Contrast that with the agile process. The area under the curve there is you can think of as time on the horizontal axis and risk on the vertical axis. Everything under that curve is what you call unvalidated effort. It’s work that you’ve done but you’re not sure that it’s had an impact. You contrast that with a smaller incremental approach using agile techniques. You reduce those loops so that you eventually have just a series of small products, Minimum Viable Products, agile efforts to test key components of ideas so that you grow the product with much lower. The area below the curve in each of those orange triangles is a lot smaller than the one under the blue line. The idea is to just keep iterating and confirming what you need to know or changing what you’re doing until you have a confirmed impact and moving more in smaller agile steps but moving more quickly with less overall risk because there’s a lot less that you don’t know as you move further and further out into the implementation curve.
And so you can think, from an agile perspective, of that wiggle curve as what’s called, in agile, a backlog, a sequence of hypotheses – do people have this problem? Do people want to solve this problem? Does our idea solve the problem? Do people want the solution? Will people pay for the solution? How much will people pay for this solution? Etc. You really want to break your problems down into little pieces that can be tested.
Let me give you an example. There are many forms of testing that I’ll cover in a minute, many dimensions to the testing that I’ll cover in a minute – it all starts, really, with what we call the value hypothesis – what’s the problem and what’s the solution you’re proposing to that problem. The value hypothesis has two components, which is do we know the problem, like do we actually know what the problem is, and second is do we know what the solution is. That’s called the value hypothesis.
You can think of three examples I give here – goal: solve global warming, goal: end mortal racism, AKA lynching, goal: end homelessness. These are initial value hypotheses. A hypothesis, we think we can get states to cut emissions of greenhouse gases, and you can think of a Minimum Viable Product of that as being Obama’s Clean Power Plan. It’s a great idea. It doesn’t solve global warming, but one of the problems is that we can’t figure out a way to get Congress to pass legislation, so maybe we can do it in the states. In the case of ending mortal racism, one hypothesis says maybe this light-of-day media exposure can slow the rate of police murders. Black Lives Matter tested that hypothesis. Ending homelessness, I discussed the 100,000 Homes Campaign already.
There’s a second piece to that solution set, which is called the growth hypothesis. This is one of the really important and, when you get more experience in this work, it turns out to really be the very, very powerful element of the Lean Startup and Lean Change, which is that you want to not just know that you have a solution; you want to understand whether that solution can be big enough to solve the problem. That doesn’t mean you have to solve the whole problem, but it does mean that you want to be able to measure whether the investment you’re putting in, in social, political, financial capital, is appropriate to how big your idea could ever be.
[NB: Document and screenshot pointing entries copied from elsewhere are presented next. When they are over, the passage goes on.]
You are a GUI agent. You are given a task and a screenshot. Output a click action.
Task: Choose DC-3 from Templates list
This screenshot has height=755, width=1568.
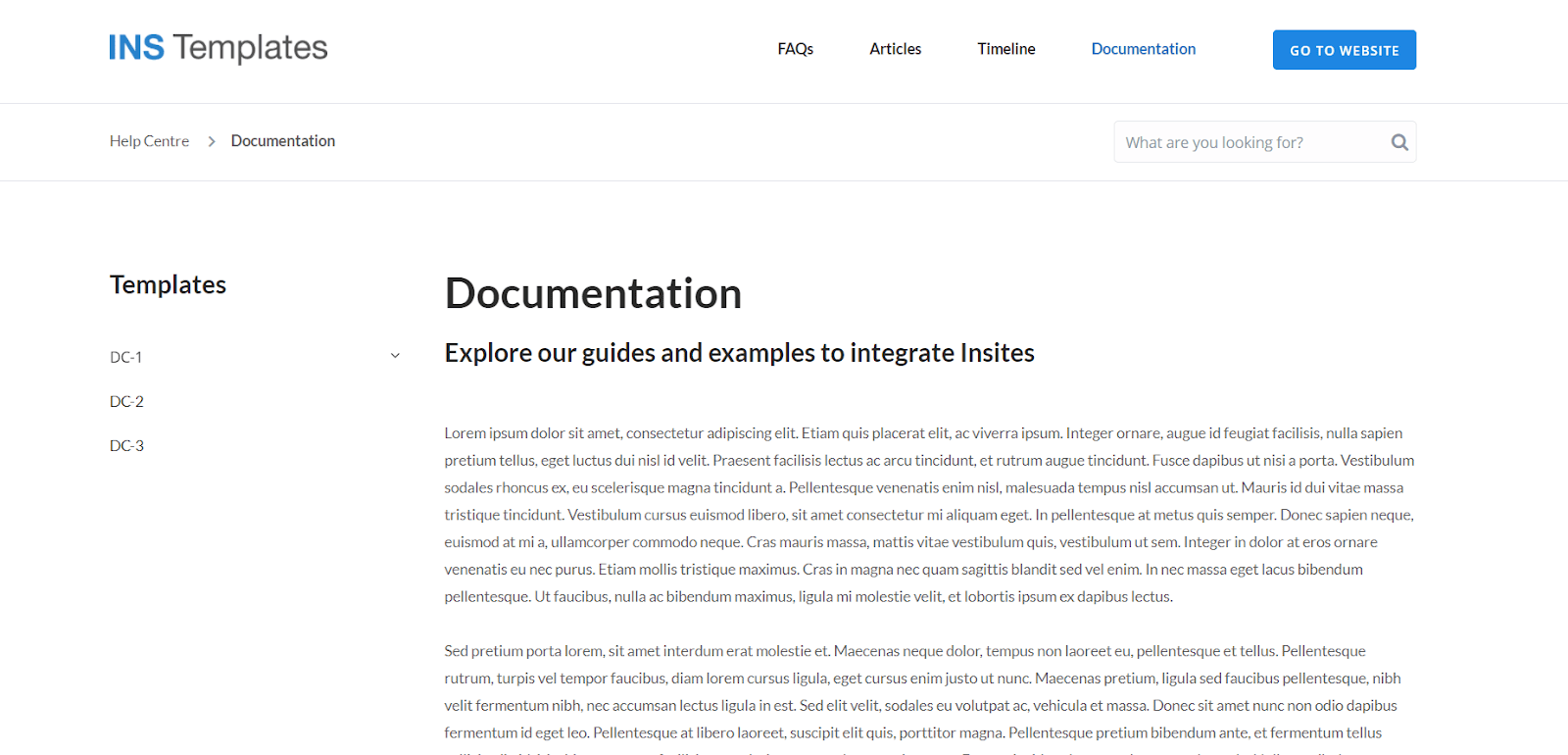coord(126,445)
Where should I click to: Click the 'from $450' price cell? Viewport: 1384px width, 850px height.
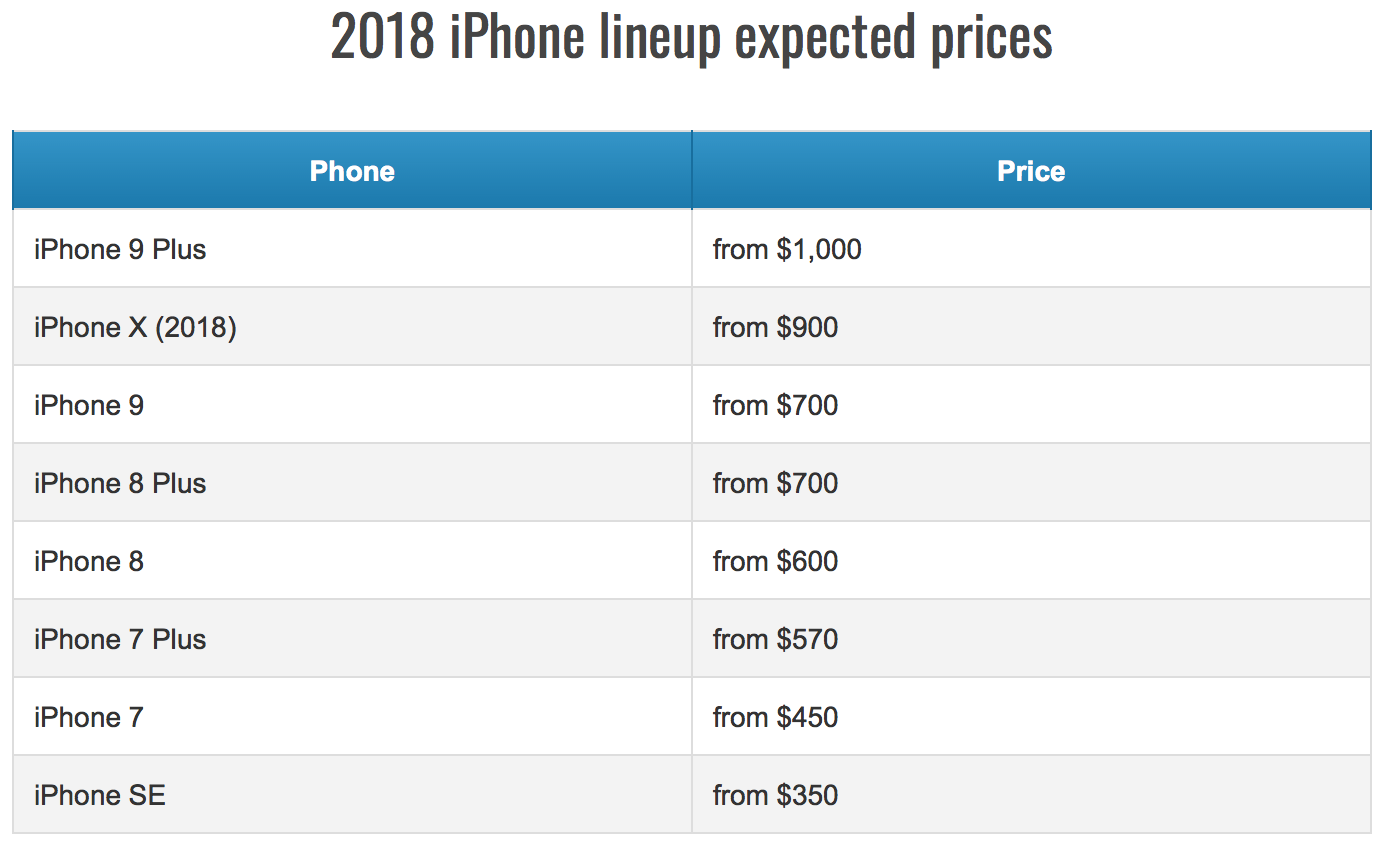pos(775,717)
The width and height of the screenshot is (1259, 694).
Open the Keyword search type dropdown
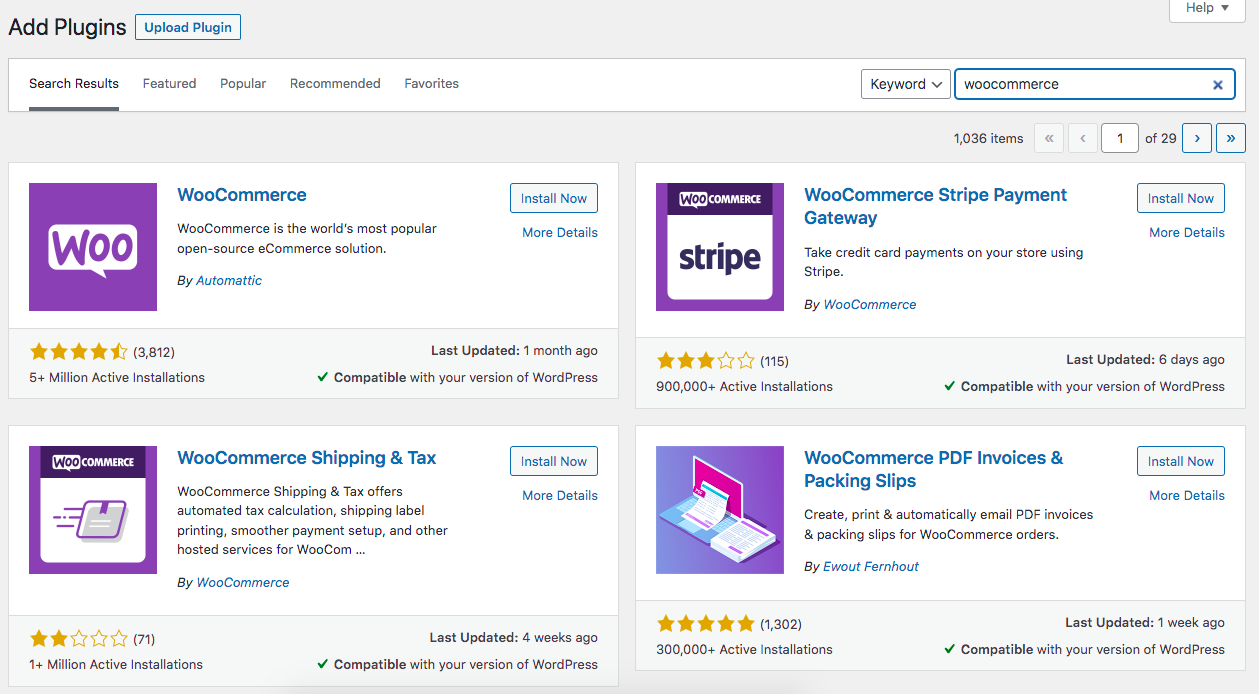[905, 84]
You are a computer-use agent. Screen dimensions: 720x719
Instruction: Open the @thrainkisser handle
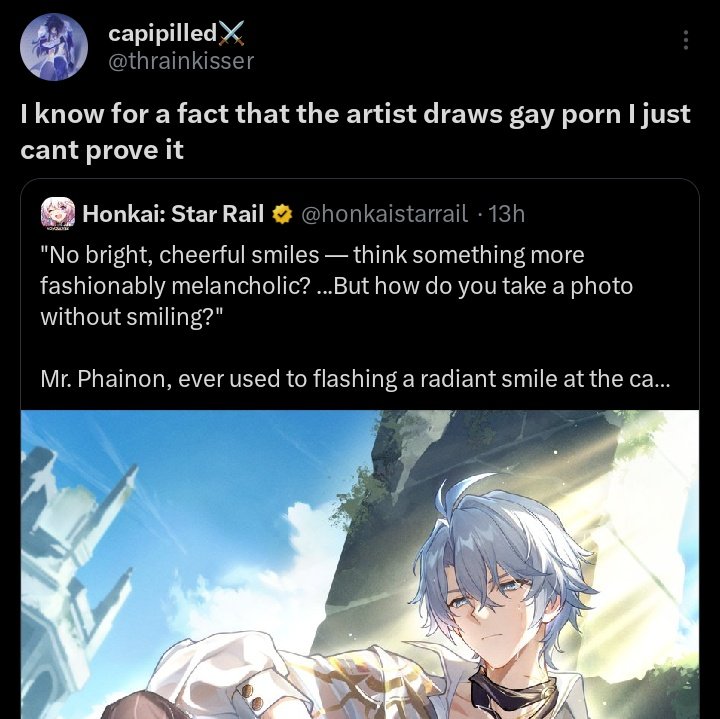181,61
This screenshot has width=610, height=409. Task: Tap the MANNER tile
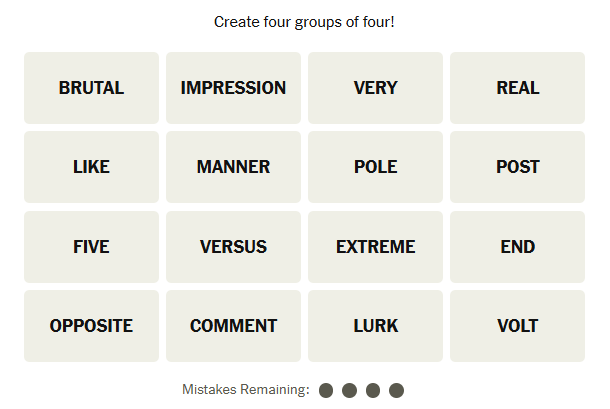click(x=233, y=167)
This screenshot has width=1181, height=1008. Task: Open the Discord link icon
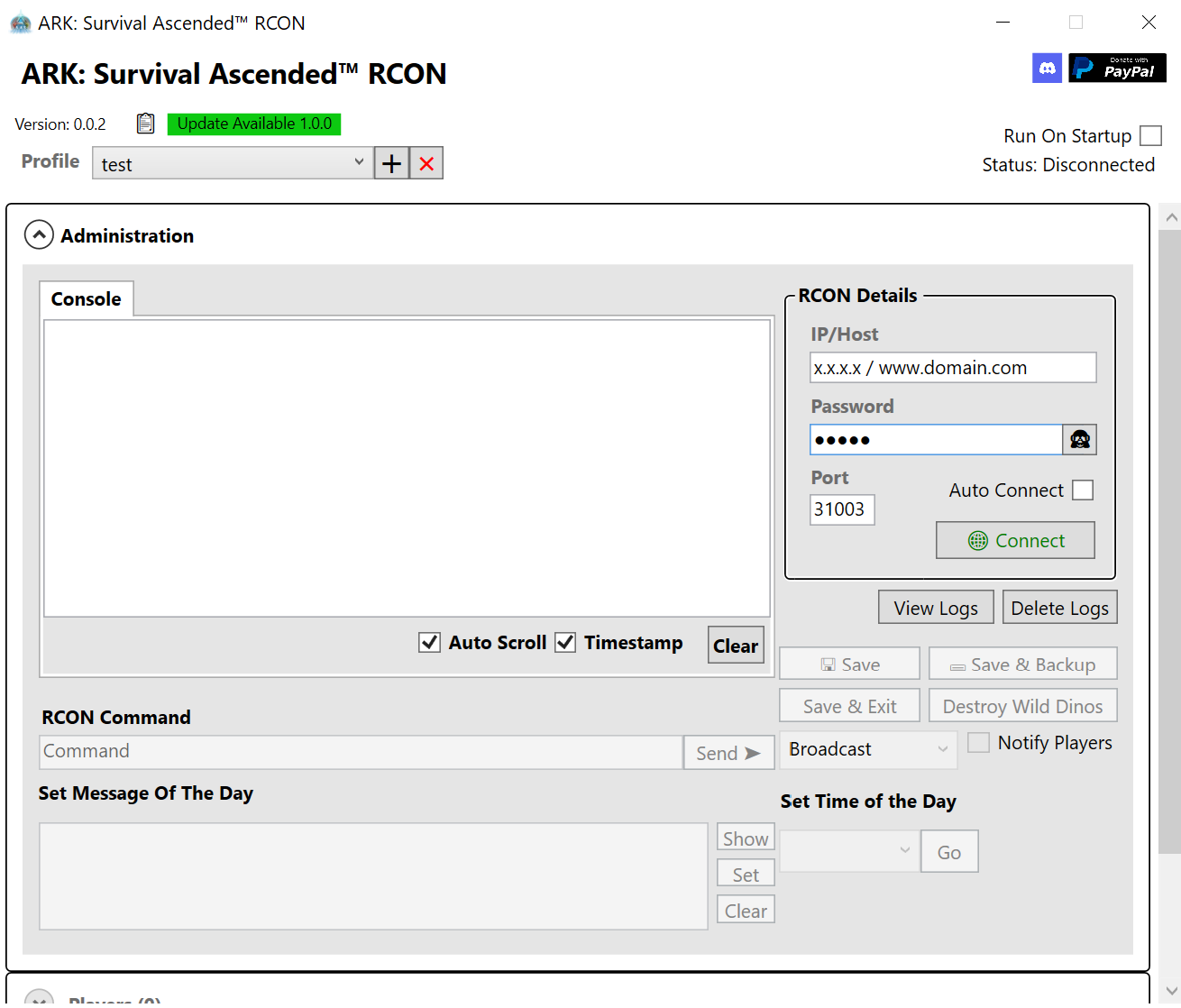(1047, 68)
What’s beautiful about this hypothesis and data-driven process is that you can measure whether there’s a snowball’s chance in hell you’ll ever actually achieve the scale that you need to with the solution you thought of.
Back to those three goals – stopping global warming for the United States, the growth hypothesis is Congress passes climate legislation. If we had federal climate legislation, we would be a long way down the road towards solving the global warming problem from the US’s perspective. The necessary scale, we know, is roughly we have to swing about 15 Senators, about 40 Congress people’s votes. Ending mortal racism – Black Lives Matter isn’t enough, exposure is not enough; we want to actually end disproportionate violence. We would like Black people to not be killed at a higher rate than White people. What’s the scale of that? Is it Colin Kaepernick? Is it NFL football players now moving from isolated? One solution, let’s put videos up of people suffering violence, rough to watch. Another solution is let’s expose millions of people to football players and college football players who feel this is a really big problem and get all of them to think about it differently, an effort that was tried. If we’re reaching 100 million people who look at football every month during certain times of the year, is that a solution? Is that the right scale? Clearly, Kaepernick was an MVP that was testing that. Ending homelessness – they’ve chosen 40 cities to try to go to zero homelessness and they’re now trying it at that scale as well.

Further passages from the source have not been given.